**Text excerpt:**
══════════════════════════════

The Psychedelic Avengers and the Decterian Blood Empire


“Ihre ganze Unterseite sind gehören uns!”

The Psychedelic Avengers are a band from Germany that have recently come out with a two disc psychedelic space opera called The Psychedelic Avengers and the Decterian Blood Empire. (I think was the first time I used the word “psychedelic” three times in one sentence.) This album is guaranteed to take listeners on one hell of a freaky mind trip. Imagine living inside a B-rated sci-fi movie while tripping on acid. That’s what it’s like to listen to The Psychedelic Avengers.

Every song from their new album has a strange, translunar quality that seems to lift you from earth’s reality for a bit. Take “The tears of the Lyehsis” for example, an instrumental track off of the first disc. It quite clearly takes elements from both funk and jam bands and fuses them together, but it also has a unique otherwordliness that takes it beyond such a simple combination. One could imagine a band of green, tentacled extraterrestials performing this music in an alien bar or space travelers playing it on the speakers of their ship as they float around in zero g.

I remember having similar images come to my head when I talked about The Psychedelic Avengers in an earlier post, but I disagree with some of the things I said after relistening to their old material and hearing some of their new stuff. For example, I said that The Psychedelic Avengers should stick to the instrumental work and leave out the vocals. I think that was mostly a reaction to one of their songs called “The Curse of the Universe” in which the vocals weren’t all that strong. In fact, they sounded silly and out of place. But in “A spy named Vela Brown” the vocal work is very smooth and trippy. It fits well in a psychedelic space opera. It almost has the feel of a James Bond theme song, just with a mellower male vocalist. And the vocals in “They’ve broken through on the 20th Moon of the Kaobigoo, or as Captain Herb P. Croudak lost his mind” are just downright catchy if not weird and spacey.

══════════════════════════════

**Requests:**
a: Please copy the stretch of the album review from "The Psychedelic Avengers are" through "The Psychedelic Avengers." word for word.
b: Answer these questions from the album review:
(i) What country is the band from?
(ii) Which disc includes the instrumental track "The tears of the Lyehsis"?
(iii) Which song has vocals said to almost have the feel of a James Bond theme song?

**Material:**
══════════════════════════════

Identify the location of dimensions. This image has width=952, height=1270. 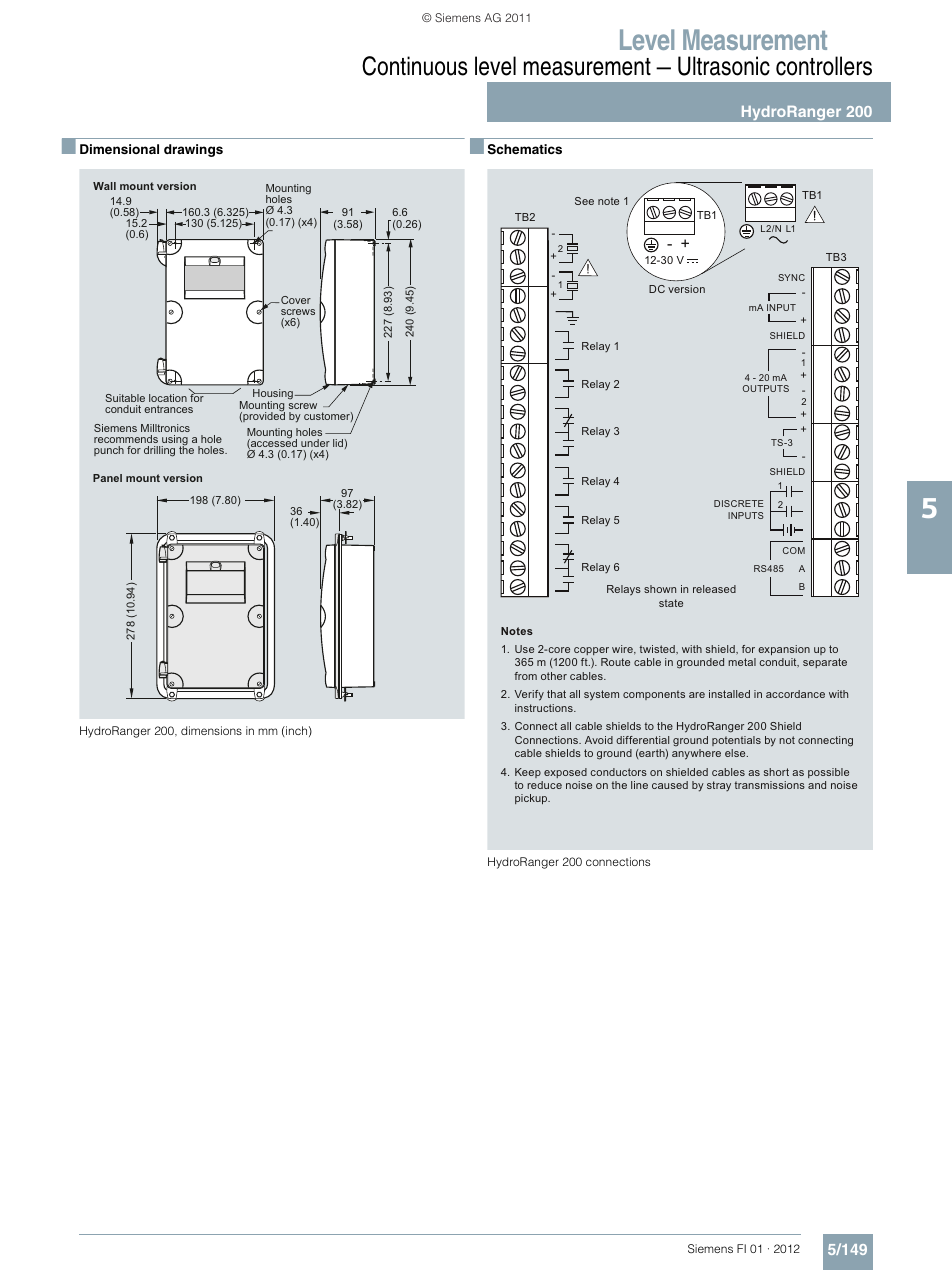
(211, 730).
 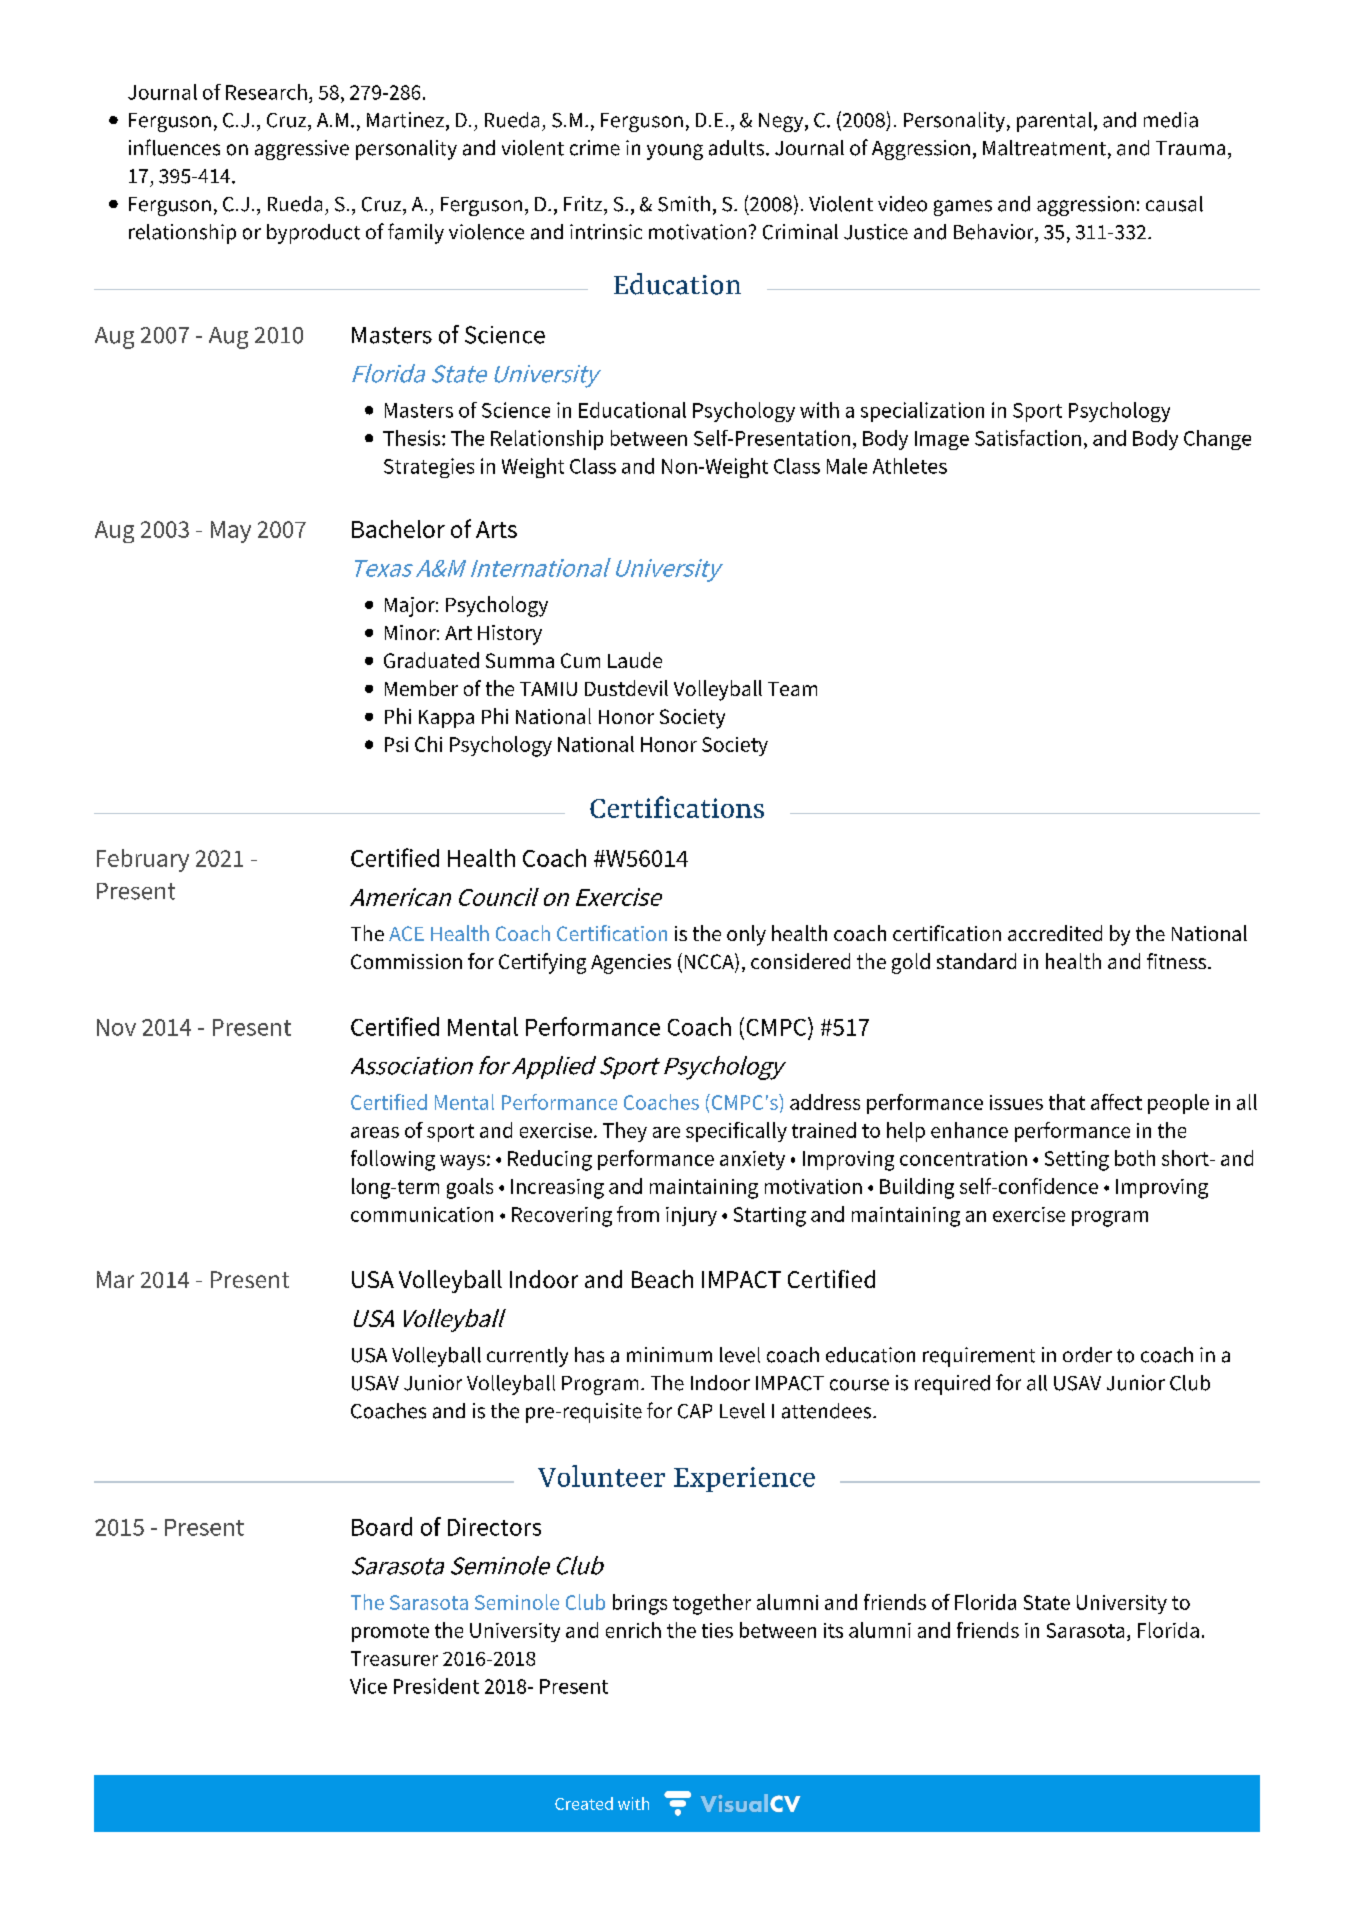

══════════════════════════════

**Solutions to the tasks:**
a:
The Psychedelic Avengers are a band from Germany that have recently come out with a two disc psychedelic space opera called The Psychedelic Avengers and the Decterian Blood Empire. (I think was the first time I used the word “psychedelic” three times in one sentence.) This album is guaranteed to take listeners on one hell of a freaky mind trip. Imagine living inside a B-rated sci-fi movie while tripping on acid. That’s what it’s like to listen to The Psychedelic Avengers.

b:
(i) Germany
(ii) The first disc
(iii) "A spy named Vela Brown"